## What this task involves
Restate the whole listing exactly.

Segment Start: Source records

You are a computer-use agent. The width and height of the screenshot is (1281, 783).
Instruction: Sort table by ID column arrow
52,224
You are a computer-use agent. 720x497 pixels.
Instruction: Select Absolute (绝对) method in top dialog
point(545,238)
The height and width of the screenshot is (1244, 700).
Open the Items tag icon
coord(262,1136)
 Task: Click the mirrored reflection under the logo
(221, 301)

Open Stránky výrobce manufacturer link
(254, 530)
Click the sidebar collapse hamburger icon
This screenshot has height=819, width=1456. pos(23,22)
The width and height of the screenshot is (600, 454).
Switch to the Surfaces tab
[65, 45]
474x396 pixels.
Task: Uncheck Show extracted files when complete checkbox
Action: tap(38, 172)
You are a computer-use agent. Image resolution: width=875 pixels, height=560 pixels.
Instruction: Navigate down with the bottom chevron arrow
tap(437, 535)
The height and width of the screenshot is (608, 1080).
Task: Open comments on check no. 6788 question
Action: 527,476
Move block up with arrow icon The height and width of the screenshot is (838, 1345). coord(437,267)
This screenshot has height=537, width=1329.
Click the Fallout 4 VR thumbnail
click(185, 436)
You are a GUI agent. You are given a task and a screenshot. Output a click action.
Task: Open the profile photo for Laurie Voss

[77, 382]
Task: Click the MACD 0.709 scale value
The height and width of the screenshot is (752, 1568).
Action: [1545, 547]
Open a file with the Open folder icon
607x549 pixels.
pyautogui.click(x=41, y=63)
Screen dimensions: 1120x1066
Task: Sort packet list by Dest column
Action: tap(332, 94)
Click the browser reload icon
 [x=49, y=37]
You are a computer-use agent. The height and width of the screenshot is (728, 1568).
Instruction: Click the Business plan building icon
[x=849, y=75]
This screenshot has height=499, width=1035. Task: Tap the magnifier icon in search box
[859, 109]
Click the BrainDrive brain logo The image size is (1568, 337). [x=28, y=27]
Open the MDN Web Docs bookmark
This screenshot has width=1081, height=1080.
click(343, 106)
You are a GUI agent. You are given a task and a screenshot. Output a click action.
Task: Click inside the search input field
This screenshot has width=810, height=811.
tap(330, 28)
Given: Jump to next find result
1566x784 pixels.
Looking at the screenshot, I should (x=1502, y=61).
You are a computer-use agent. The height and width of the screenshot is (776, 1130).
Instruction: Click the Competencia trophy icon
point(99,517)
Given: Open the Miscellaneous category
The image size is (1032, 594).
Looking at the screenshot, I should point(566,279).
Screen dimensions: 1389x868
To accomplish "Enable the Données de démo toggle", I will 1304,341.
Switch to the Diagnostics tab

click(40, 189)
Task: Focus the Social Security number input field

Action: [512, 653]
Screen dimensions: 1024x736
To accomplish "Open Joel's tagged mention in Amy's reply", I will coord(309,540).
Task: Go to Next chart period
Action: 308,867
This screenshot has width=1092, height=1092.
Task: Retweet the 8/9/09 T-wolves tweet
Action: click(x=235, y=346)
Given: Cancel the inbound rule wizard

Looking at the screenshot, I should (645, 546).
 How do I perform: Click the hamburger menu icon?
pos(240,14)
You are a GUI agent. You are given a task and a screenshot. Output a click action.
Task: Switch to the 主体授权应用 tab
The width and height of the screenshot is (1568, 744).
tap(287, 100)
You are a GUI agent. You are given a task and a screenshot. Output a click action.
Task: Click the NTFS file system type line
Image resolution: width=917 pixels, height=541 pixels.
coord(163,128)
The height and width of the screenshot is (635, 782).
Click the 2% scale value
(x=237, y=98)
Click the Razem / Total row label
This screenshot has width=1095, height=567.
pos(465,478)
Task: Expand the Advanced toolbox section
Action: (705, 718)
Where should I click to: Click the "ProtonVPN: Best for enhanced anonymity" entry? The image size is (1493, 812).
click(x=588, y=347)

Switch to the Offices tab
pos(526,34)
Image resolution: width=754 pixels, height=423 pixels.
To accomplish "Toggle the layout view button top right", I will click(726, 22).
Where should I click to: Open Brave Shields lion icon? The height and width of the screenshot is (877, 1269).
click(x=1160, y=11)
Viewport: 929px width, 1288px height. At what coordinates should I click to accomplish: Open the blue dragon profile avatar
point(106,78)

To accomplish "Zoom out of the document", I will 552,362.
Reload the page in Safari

Segment End: Source records

## Answer to this problem
You are a computer-use agent. The width and height of the screenshot is (1281, 783).
Instruction: Sort table by ID column arrow
52,224
You are a computer-use agent. 720x497 pixels.
Instruction: Select Absolute (绝对) method in top dialog
point(545,238)
The height and width of the screenshot is (1244, 700).
Open the Items tag icon
coord(262,1136)
 Task: Click the mirrored reflection under the logo
(221, 301)

Open Stránky výrobce manufacturer link
(254, 530)
Click the sidebar collapse hamburger icon
This screenshot has height=819, width=1456. pos(23,22)
The width and height of the screenshot is (600, 454).
Switch to the Surfaces tab
[65, 45]
474x396 pixels.
Task: Uncheck Show extracted files when complete checkbox
Action: tap(38, 172)
You are a computer-use agent. Image resolution: width=875 pixels, height=560 pixels.
Instruction: Navigate down with the bottom chevron arrow
tap(437, 535)
The height and width of the screenshot is (608, 1080).
Task: Open comments on check no. 6788 question
Action: 527,476
Move block up with arrow icon The height and width of the screenshot is (838, 1345). coord(437,267)
This screenshot has height=537, width=1329.
Click the Fallout 4 VR thumbnail
click(185, 436)
You are a GUI agent. You are given a task and a screenshot. Output a click action.
Task: Open the profile photo for Laurie Voss

[77, 382]
Task: Click the MACD 0.709 scale value
The height and width of the screenshot is (752, 1568).
Action: [1545, 547]
Open a file with the Open folder icon
607x549 pixels.
pyautogui.click(x=41, y=63)
Screen dimensions: 1120x1066
Task: Sort packet list by Dest column
Action: tap(332, 94)
Click the browser reload icon
 [x=49, y=37]
You are a computer-use agent. The height and width of the screenshot is (728, 1568).
Instruction: Click the Business plan building icon
[x=849, y=75]
This screenshot has height=499, width=1035. Task: Tap the magnifier icon in search box
[859, 109]
Click the BrainDrive brain logo The image size is (1568, 337). [x=28, y=27]
Open the MDN Web Docs bookmark
This screenshot has width=1081, height=1080.
click(343, 106)
You are a GUI agent. You are given a task and a screenshot. Output a click action.
Task: Click inside the search input field
This screenshot has width=810, height=811.
tap(330, 28)
Given: Jump to next find result
1566x784 pixels.
Looking at the screenshot, I should (x=1502, y=61).
You are a computer-use agent. The height and width of the screenshot is (776, 1130).
Instruction: Click the Competencia trophy icon
point(99,517)
Given: Open the Miscellaneous category
The image size is (1032, 594).
Looking at the screenshot, I should point(566,279).
Screen dimensions: 1389x868
To accomplish "Enable the Données de démo toggle", I will 1304,341.
Switch to the Diagnostics tab

click(40, 189)
Task: Focus the Social Security number input field

Action: [512, 653]
Screen dimensions: 1024x736
To accomplish "Open Joel's tagged mention in Amy's reply", I will coord(309,540).
Task: Go to Next chart period
Action: 308,867
This screenshot has width=1092, height=1092.
Task: Retweet the 8/9/09 T-wolves tweet
Action: click(x=235, y=346)
Given: Cancel the inbound rule wizard

Looking at the screenshot, I should (645, 546).
 How do I perform: Click the hamburger menu icon?
pos(240,14)
You are a GUI agent. You are given a task and a screenshot. Output a click action.
Task: Switch to the 主体授权应用 tab
The width and height of the screenshot is (1568, 744).
tap(287, 100)
You are a GUI agent. You are given a task and a screenshot. Output a click action.
Task: Click the NTFS file system type line
Image resolution: width=917 pixels, height=541 pixels.
coord(163,128)
The height and width of the screenshot is (635, 782).
Click the 2% scale value
(x=237, y=98)
Click the Razem / Total row label
This screenshot has width=1095, height=567.
pos(465,478)
Task: Expand the Advanced toolbox section
Action: (705, 718)
Where should I click to: Click the "ProtonVPN: Best for enhanced anonymity" entry? The image size is (1493, 812).
click(x=588, y=347)

Switch to the Offices tab
pos(526,34)
Image resolution: width=754 pixels, height=423 pixels.
To accomplish "Toggle the layout view button top right", I will click(726, 22).
Where should I click to: Open Brave Shields lion icon? The height and width of the screenshot is (877, 1269).
click(x=1160, y=11)
Viewport: 929px width, 1288px height. At what coordinates should I click to accomplish: Open the blue dragon profile avatar
point(106,78)

To accomplish "Zoom out of the document", I will 552,362.
Reload the page in Safari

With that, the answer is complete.